Eric Owens, CEO and President, commented, “The initial anticipated raise of $4 million was quickly surpassed on the first day after announcing the financing. We decided to increase the size of the Offering due to high demand and quality of the institutional shareholders involved”. Mr. Owens went on to say, “This is tremendous support for our exploration plans at Hawkins. Phase two step-out drilling has already begun and this additional financing will enable us to add a second drill rig later on”.

E2Gold was assisted in this effort in large part by Amvest Capital Inc. (acting through Four Points Capital Partners, LLC), who brought in the lead order from Crescat Capital LLC (“Crescat”), amongst others. Crescat has made a strategic investment in the Company in connection with the Offering, pursuant to which it acquired an aggregate of 10,000,000 Common Shares and 10,000,000 Warrants.  Mr. Owens added, “We truly appreciate Crescat Capital’s participation in this financing and look forward to collaborating with Dr. Quinton Hennigh on our Phase 2 program”. The Company was also assisted by Beacon Securities Limited who provided financial advise regarding the transaction.

As Crescat may become a new insider of the Company as a result of its participation, the securities issued to Crescat are being held in escrow pending the receipt of all requisite approvals of the TSX Venture Exchange. Crescat has been granted an option to participate in future financings to maintain its interest in the Company for so long as it holds greater than 5% of the issued and outstanding Common Shares.

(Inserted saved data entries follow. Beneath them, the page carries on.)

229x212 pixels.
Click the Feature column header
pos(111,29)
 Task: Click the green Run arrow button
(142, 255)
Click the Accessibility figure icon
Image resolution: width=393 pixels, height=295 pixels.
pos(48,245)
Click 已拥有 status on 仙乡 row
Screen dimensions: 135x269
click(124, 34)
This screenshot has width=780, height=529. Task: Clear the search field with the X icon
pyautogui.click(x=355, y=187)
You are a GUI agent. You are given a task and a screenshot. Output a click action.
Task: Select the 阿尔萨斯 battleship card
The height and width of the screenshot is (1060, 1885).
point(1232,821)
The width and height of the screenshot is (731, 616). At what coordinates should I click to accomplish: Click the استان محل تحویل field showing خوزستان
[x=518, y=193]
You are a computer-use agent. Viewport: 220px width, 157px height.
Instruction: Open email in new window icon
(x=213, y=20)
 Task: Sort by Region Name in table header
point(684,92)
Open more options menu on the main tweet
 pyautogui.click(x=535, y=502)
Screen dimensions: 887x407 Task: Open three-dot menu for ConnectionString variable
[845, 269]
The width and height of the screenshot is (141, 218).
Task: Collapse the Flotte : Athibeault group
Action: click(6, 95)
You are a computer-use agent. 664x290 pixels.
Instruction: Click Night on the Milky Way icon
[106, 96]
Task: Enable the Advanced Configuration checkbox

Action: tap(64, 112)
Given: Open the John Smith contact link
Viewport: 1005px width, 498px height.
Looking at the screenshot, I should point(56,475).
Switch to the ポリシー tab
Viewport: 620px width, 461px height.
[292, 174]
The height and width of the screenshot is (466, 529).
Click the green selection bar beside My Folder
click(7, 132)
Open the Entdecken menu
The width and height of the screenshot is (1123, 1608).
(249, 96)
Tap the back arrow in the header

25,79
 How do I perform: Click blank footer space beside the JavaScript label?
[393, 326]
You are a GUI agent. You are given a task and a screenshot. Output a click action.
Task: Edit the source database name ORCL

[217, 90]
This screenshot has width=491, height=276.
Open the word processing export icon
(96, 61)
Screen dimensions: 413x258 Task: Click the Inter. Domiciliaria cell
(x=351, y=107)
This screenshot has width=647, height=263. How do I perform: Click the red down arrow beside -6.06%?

In total pursuant to the Offering, the Company has issued an aggregate of 16,249,366 Units at a price of $0.10 per Unit, 8,475,345 “flow-through” units (“FT Units”) at a price of $0.11 per FT Unit and 23,550,000 special “flow-through” units (“Special FT Units”) at a price of $0.13 per Special Ft Unit pursuant to the Offering, to raise aggregate gross proceeds of $5,618,724. Each FT Unit is comprised of one Common Share that qualifies as a “flow-through share” as defined in subsection 66(15) of the Income Tax Act (Canada) (each, a “FT Share”) and one-half of one Warrant; and each Special FT Unit is comprised of one FT Share and one Warrant.  Each whole Warrant is exercisable to acquire one additional Common Share (which shall not be a “flow-through” share) at a price of $0.15 for a period of 24 months from the date of issuance thereof.

An amount equal to the gross proceeds allocated to the sale of the FT Shares comprising each of the FT Units and Special FT Units will be used for expenditures which qualify as Canadian exploration expenses (“CEE”) and “flow-through mining expenditures” (within the meaning of the Income Tax Act (Canada)). The Company will renounce such CEE with an effective date of no later than December 31, 2021.

In connection with the Offering, the Company paid aggregate cash commissions of $227,935.84 and issued an aggregate of 2,634,667 broker warrants to eligible registrants, each such broker warrant entitling the holder thereof to acquire one Common Share at an exercise price of $0.10 for a period of two years.

Insiders of E2 purchased an aggregate of 450,000 Units in connection with the Offering. The Offering and related matters remain subject to the final approval of the TSX Venture Exchange.

For further information please contact:

Jeff Pritchard
Investor Relations
Tel. +1-647-699-3340
Email: [email protected]

Neither TSX Venture Exchange nor its Regulation Services Provider (as that term is defined in policies of the TSX Venture Exchange) accepts responsibility for the adequacy or accuracy of this release.

Forward Looking Statements – Certain information set forth in this news release may contain forward-looking statements that involve substantial known and unknown risks and uncertainties, including with respect to the receipt of final approval of the Offering by the TSXV. These forward-looking statements are subject to numerous risks and uncertainties, certain of which are beyond the control of E2, including the timing and nature of all regulatory approvals. Readers are cautioned that the assumptions used in the preparation of such information, although considered reasonable at the time of preparation, may prove to be imprecise and, as such, undue reliance should not be placed on forward-looking statements.